Apparently some parents deny it. I guess maybe because it's too hard to realize that their kids "have" something?

248RPA wrote:
Autism is diagnosed more in males more than females, so people automatically think of men and boys when they hear autism.
Is this well known for the general public? This was something I heard of only when I started looking into Asperger's in 2008 at age 31. Before that I had no idea.



She said it was to get me through school. Then she says mine comes and goes so I think that is true for everyone if they are acting normal despite having AS. My anxiety comes and goes and so does OCD and depression, everything comes and goes. She also says I only have AS when anxious. Well just recently someone asked a question implying that anxiety isn't a real illness so I asked "Anxiety isn't a real illness?" and that got reported and I was warned and I wasn't even anxious when I wrote that so huh? How can that be? I thought I only have AS when anxious so was I anxious then when I wrote it and didn't even know it. I wonder how could my mom explain that then or the time at my wedding when I was opening presents, I made a inappropriate comment and everyone laughed and I misread the situation. I was not anxious then and I still did that blunder so how can that be? Of course my mom called it AS and so did everyone else.

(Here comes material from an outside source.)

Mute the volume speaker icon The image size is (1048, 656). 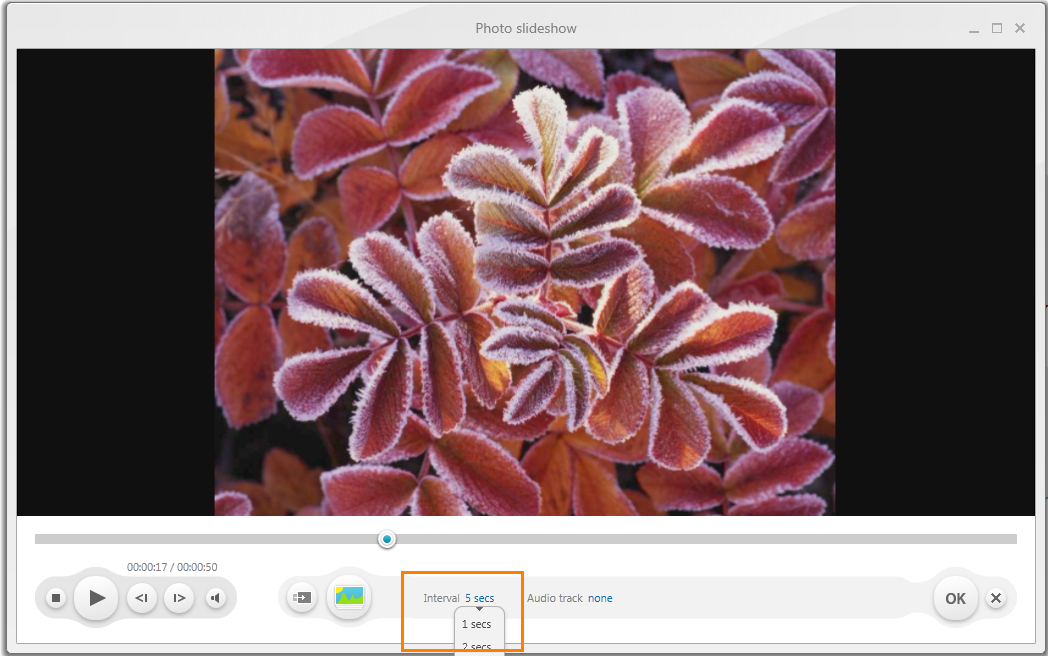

Then I thought I could share the humor with my aunt and uncle in their thank you card I sent them but instead it backfired and I was not anxious when I did that. I also took the word cheap too literal when my mom would be using irony so I was using it not even realizing it was an insult and I was not anxious when I did that. This is why I find this all confusing.


I hope this isn't too offensive. (And I'll apologize if it is.) But your mom sounds like a jerk.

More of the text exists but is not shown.